WHAT THE EXERCISE ASKS - Please reproduce the lines of the listing below exactly, starting with the line that contains "The width and height of the screenshot is (2270, 1180)." and going on through the line that contains "pyautogui.click(x=1546, y=100)".

** begin RECORD SET **

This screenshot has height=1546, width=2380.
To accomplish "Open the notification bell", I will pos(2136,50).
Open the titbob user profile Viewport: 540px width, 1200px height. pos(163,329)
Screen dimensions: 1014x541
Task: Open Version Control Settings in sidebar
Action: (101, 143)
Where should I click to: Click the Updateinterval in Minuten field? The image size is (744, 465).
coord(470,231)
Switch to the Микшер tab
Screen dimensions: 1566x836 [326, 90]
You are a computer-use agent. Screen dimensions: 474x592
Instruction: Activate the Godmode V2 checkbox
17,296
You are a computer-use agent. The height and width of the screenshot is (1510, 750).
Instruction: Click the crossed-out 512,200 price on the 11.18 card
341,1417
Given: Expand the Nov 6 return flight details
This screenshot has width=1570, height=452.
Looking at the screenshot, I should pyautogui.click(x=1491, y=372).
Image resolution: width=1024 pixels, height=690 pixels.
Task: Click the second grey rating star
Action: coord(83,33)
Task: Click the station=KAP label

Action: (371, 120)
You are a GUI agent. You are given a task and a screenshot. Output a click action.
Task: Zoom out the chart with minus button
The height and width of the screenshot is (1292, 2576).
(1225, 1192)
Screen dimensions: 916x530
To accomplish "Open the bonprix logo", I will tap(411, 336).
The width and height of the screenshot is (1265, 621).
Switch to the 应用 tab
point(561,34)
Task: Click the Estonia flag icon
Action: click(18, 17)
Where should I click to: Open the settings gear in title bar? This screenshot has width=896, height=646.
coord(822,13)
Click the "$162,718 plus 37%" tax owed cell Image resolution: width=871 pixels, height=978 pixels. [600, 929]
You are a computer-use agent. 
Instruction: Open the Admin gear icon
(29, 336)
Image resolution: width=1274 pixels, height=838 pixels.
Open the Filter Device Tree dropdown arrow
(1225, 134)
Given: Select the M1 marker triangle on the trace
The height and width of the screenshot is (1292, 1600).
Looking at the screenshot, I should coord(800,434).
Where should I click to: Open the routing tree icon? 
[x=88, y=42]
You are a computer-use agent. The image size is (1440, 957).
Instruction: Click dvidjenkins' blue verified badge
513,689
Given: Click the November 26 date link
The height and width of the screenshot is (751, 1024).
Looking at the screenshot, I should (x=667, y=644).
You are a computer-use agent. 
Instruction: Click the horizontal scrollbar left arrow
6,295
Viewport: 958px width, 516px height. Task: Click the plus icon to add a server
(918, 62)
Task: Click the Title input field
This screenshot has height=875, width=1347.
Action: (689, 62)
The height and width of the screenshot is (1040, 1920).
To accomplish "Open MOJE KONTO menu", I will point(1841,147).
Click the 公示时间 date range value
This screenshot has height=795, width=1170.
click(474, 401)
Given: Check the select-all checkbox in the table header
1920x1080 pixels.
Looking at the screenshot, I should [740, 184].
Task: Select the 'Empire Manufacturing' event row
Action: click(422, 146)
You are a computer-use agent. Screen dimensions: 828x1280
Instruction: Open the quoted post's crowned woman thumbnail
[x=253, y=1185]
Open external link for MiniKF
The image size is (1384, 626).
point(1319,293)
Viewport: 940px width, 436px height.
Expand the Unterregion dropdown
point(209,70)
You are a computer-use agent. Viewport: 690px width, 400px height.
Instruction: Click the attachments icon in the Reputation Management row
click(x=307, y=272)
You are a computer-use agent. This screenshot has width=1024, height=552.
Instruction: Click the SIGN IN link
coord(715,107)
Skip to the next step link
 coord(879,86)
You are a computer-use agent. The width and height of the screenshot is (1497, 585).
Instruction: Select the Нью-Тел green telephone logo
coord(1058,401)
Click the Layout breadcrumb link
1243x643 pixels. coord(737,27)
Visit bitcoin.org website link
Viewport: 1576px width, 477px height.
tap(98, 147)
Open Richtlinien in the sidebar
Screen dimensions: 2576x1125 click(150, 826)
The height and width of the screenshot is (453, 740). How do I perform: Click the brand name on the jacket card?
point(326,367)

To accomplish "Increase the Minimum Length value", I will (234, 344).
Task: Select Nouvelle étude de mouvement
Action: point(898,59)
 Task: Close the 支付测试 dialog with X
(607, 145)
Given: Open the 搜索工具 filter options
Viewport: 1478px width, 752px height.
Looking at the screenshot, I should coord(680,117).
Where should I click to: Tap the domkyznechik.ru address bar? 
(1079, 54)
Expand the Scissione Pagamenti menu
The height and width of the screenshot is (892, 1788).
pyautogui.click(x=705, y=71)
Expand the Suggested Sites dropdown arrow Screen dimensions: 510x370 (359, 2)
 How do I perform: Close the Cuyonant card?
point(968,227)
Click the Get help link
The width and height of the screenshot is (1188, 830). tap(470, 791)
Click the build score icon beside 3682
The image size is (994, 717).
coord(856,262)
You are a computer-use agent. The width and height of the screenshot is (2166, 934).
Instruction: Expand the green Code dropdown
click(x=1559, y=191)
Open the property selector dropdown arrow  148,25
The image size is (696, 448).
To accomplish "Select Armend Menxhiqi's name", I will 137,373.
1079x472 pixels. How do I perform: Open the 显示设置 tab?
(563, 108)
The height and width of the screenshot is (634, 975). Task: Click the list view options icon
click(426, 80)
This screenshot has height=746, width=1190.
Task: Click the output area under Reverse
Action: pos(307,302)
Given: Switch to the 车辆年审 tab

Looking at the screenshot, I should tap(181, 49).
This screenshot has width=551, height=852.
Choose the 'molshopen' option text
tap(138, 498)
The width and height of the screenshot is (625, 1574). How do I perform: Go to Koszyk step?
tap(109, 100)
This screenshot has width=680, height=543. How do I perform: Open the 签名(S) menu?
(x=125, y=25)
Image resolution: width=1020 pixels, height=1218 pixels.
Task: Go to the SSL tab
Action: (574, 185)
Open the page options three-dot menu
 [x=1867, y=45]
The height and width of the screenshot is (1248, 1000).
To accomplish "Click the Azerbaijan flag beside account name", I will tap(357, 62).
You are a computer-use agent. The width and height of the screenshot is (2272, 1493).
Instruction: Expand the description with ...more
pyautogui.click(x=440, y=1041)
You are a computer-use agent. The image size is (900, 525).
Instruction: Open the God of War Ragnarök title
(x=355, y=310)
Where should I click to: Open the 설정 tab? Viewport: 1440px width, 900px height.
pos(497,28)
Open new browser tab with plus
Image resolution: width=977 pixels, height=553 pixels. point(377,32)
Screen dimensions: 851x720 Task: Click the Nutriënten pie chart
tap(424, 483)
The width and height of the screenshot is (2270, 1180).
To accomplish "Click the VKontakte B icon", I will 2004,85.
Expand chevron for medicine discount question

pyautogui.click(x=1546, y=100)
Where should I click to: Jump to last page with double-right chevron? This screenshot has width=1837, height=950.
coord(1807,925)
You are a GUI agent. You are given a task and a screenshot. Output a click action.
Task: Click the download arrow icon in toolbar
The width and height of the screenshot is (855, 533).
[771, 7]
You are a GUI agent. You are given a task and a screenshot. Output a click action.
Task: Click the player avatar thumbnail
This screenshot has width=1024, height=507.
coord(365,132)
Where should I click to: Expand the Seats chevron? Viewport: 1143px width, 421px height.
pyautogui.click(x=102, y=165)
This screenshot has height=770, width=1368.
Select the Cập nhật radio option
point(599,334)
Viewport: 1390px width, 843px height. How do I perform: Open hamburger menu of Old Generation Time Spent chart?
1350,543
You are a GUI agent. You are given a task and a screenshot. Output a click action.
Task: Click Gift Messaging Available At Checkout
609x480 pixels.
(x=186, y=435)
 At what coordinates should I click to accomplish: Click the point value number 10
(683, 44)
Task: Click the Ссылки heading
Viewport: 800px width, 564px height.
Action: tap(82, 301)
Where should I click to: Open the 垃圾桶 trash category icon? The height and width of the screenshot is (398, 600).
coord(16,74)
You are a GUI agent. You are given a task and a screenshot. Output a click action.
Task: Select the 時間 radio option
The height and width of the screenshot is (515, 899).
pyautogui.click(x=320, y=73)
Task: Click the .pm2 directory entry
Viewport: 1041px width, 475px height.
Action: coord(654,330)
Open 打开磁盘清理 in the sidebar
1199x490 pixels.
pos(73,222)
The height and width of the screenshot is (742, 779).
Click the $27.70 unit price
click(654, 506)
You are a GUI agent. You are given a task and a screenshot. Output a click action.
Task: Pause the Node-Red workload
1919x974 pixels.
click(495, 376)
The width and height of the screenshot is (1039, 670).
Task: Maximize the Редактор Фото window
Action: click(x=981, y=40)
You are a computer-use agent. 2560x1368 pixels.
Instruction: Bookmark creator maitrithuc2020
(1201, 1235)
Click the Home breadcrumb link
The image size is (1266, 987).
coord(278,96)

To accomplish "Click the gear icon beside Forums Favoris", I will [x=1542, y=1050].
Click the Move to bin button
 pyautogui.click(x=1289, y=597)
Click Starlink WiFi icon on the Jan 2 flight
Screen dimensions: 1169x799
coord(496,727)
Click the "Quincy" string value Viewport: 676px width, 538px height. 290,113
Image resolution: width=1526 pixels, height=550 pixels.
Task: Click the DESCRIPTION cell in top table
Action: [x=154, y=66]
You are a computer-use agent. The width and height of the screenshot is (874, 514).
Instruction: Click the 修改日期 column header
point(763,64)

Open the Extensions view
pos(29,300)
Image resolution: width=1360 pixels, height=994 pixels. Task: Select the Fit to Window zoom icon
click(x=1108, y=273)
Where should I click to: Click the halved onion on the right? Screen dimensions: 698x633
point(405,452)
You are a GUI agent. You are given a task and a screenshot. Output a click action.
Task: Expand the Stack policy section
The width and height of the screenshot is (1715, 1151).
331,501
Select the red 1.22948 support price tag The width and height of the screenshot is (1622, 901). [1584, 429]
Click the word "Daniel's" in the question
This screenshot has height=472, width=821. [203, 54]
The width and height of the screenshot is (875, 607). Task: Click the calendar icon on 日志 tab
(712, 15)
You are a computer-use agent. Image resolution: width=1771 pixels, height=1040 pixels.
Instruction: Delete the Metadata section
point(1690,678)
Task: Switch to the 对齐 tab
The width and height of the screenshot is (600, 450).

** end RECORD SET **

FINAL RESULT -
The width and height of the screenshot is (2270, 1180).
To accomplish "Click the VKontakte B icon", I will 2004,85.
Expand chevron for medicine discount question

pyautogui.click(x=1546, y=100)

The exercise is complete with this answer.